EPA Headquarters is encouraging the Regions to use the Agency's Internet site to provide notice of proposed CWA and SDWA actions. To ensure wide public acceptance of public notice provided through the Internet, the Office of Enforcement and Compliance Assurance is recommending procedures designed with two objectives in mind: Making the public aware that notices will be available on the website for the Region issuing the order, and providing easy access to the notices. We suggest consideration of the following practices for Web based notices:
—The Region's homepage should include a link entitled “Public Notices Under Sections 309(g)and 311(b)(6) of the Clean Water Act and Section 1423(c) of the Safe Drinking Water Act.” (Public Notice).
—The Public Notice Web page should provide a link to the actual notices as well as the docket number, the date the notice is posted, the Respondent's name, the state where they are located, and the proposed penalty.
—The notice should be accessible from the Public Notice Web page in html format or as a PDF file which includes all the information required under 40 CFR 22.45(b)(2).

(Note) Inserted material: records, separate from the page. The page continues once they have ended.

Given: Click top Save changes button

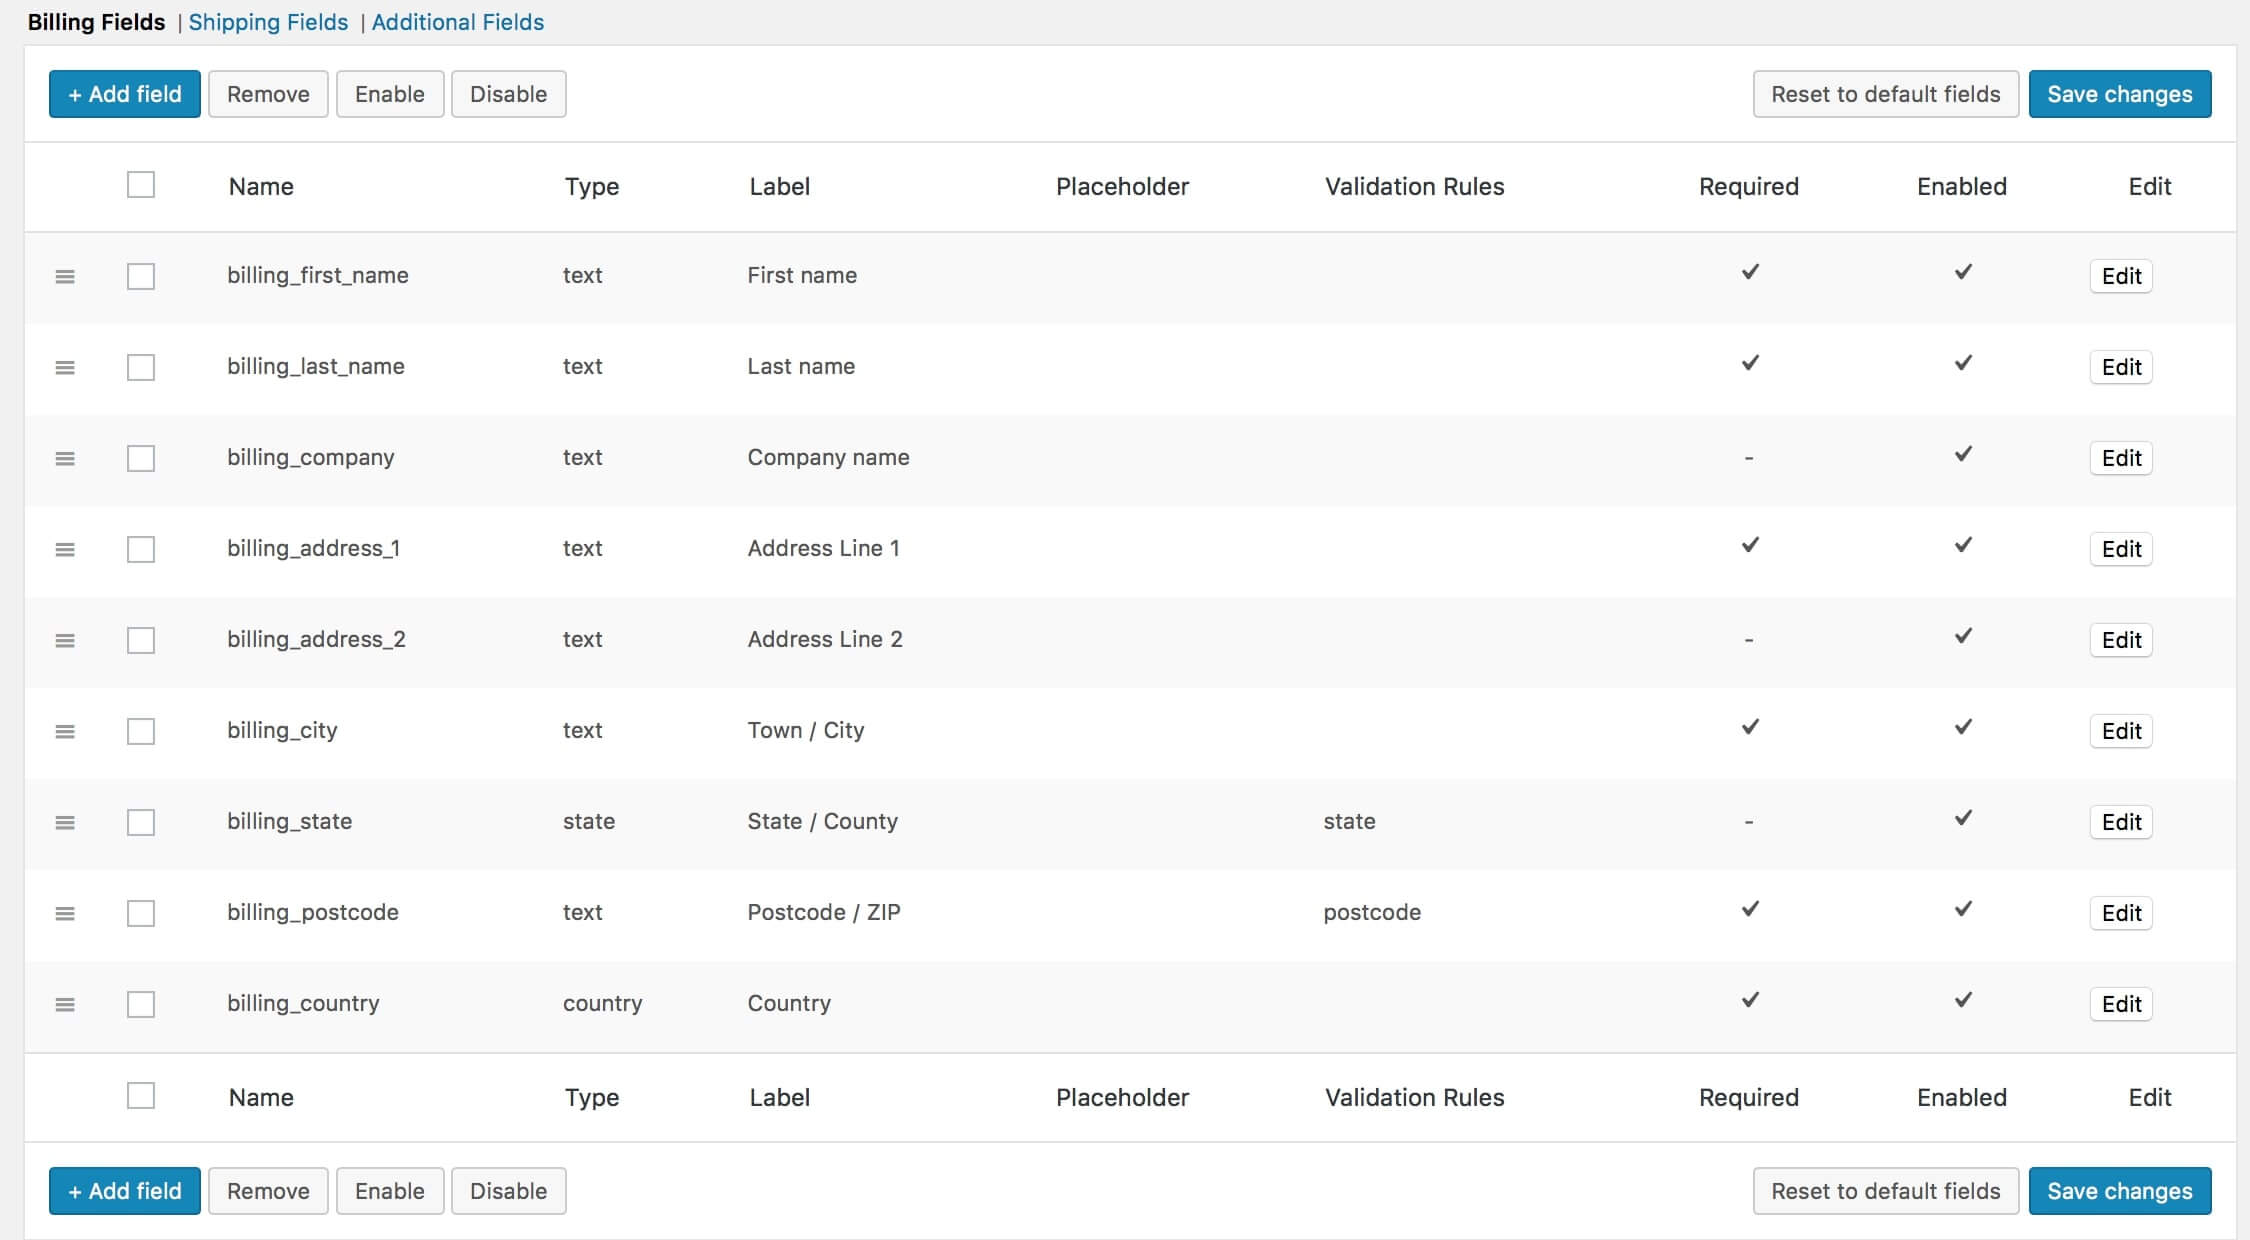Looking at the screenshot, I should click(2120, 94).
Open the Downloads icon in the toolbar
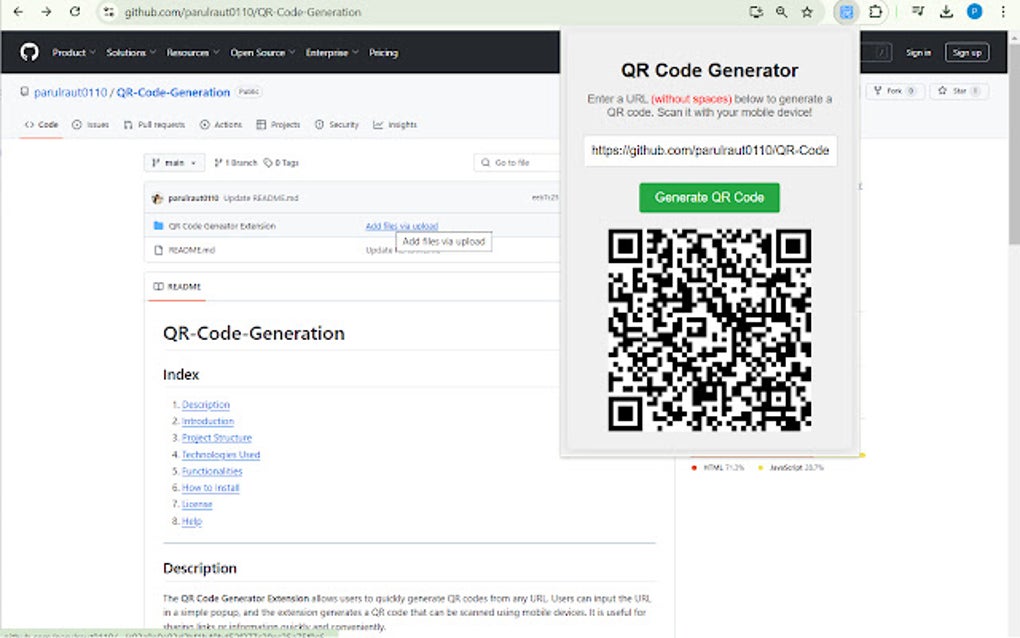Screen dimensions: 1020x638 tap(945, 12)
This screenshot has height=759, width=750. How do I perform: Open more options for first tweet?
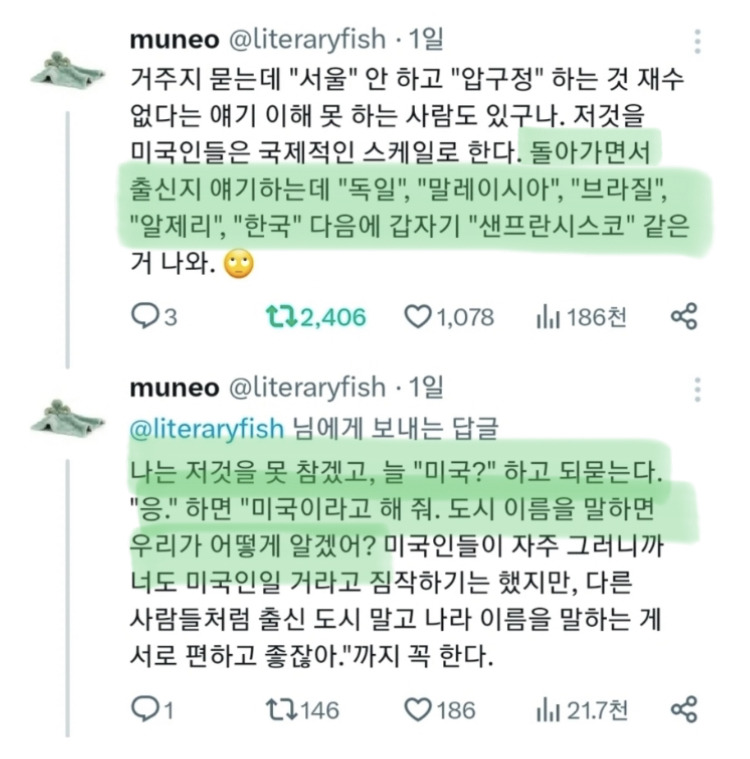click(x=697, y=42)
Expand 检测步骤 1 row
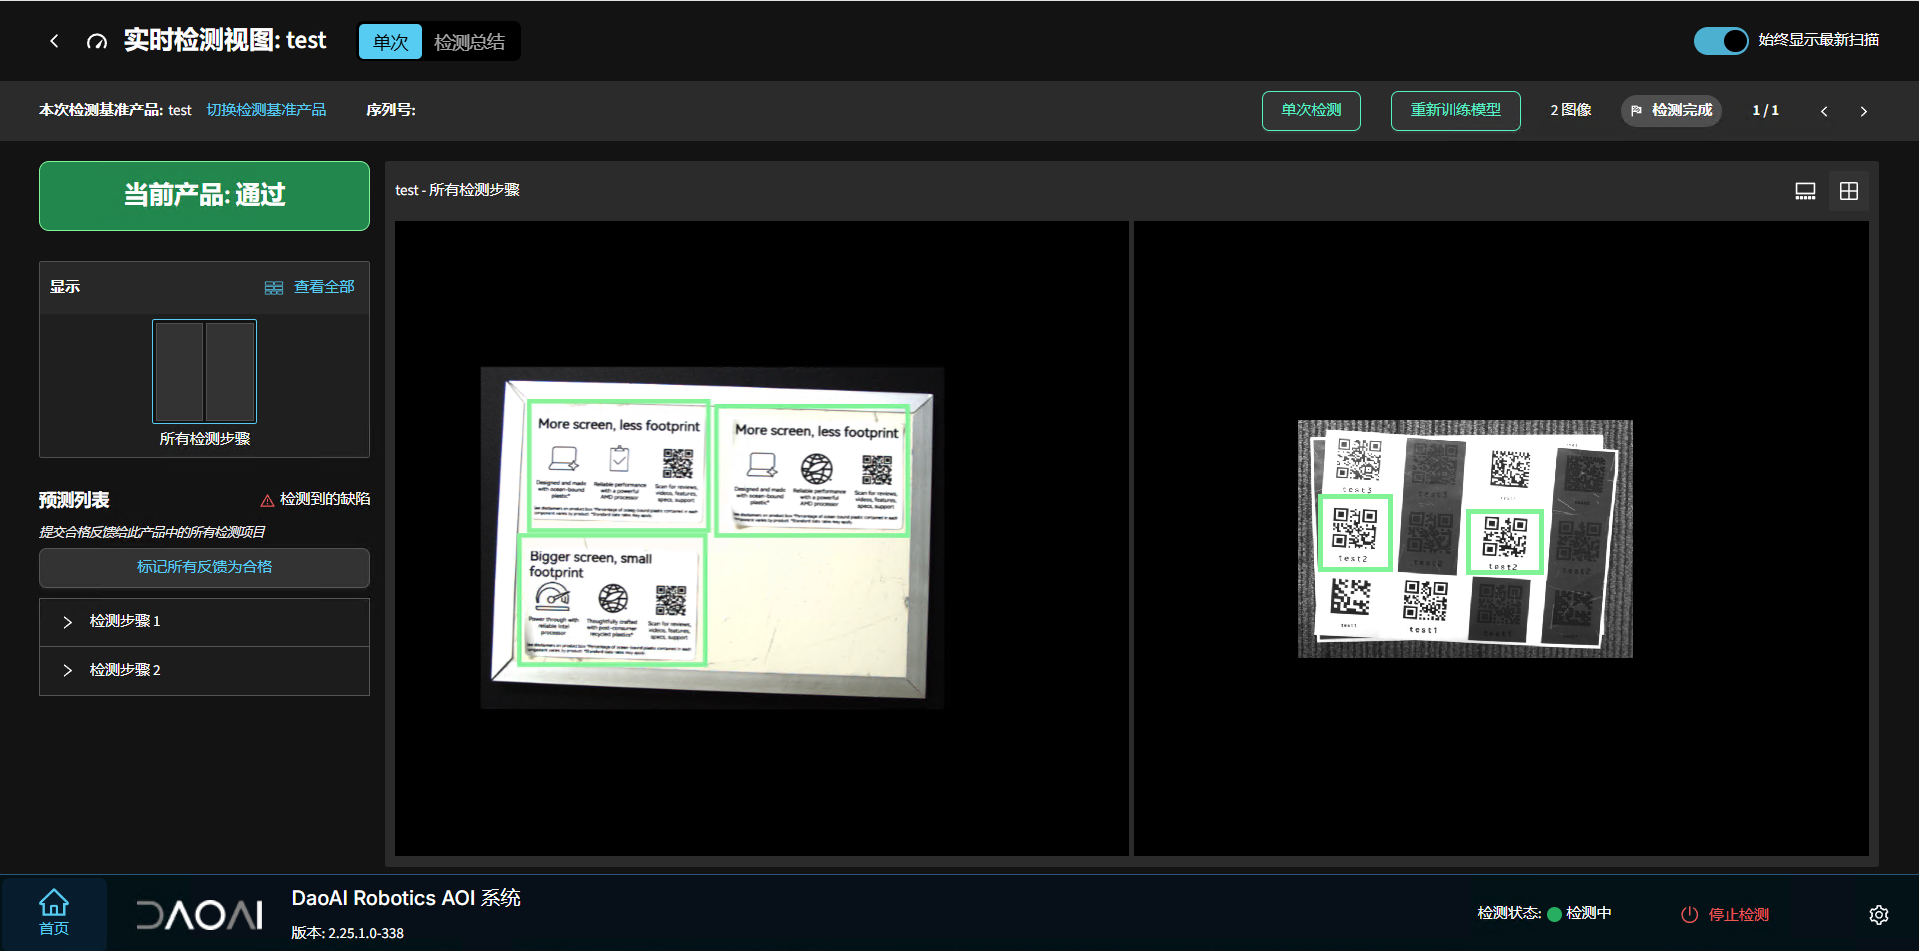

—The Public Notice Web page should list the actions that are being noticed in chronological order.
—The Public Notice Web page may list notices for which the agency is currently accepting comment more prominently than those which have expired. However, public notices should remain on the Web site for a reasonable time once the comment period has expired.
—The Web page should also include a link to download Adobe Acrobat with easily understood instructions for doing so.
We recognize that not all members of the public may have ready access to the Internet, however due to the general availability of the Internet through schools, offices and libraries, we believe that Internet notice will likely reach a larger audience than has the past practice of publishing a notice in a newspaper provided that the above practices are followed. Because there may be circumstances in which the lack of access to computers in low-income communities may raise environmental justice issues, Regions may consider providing supplemental notice.
In particular instances where the Regions find that additional notice may be helpful, newspaper notice, press release or other forms of communication may supplement the Internet notice.Start Signature
Director, Water Enforcement Division, Office of Civil Enforcement, Office of Enforcement & Compliance Assurance.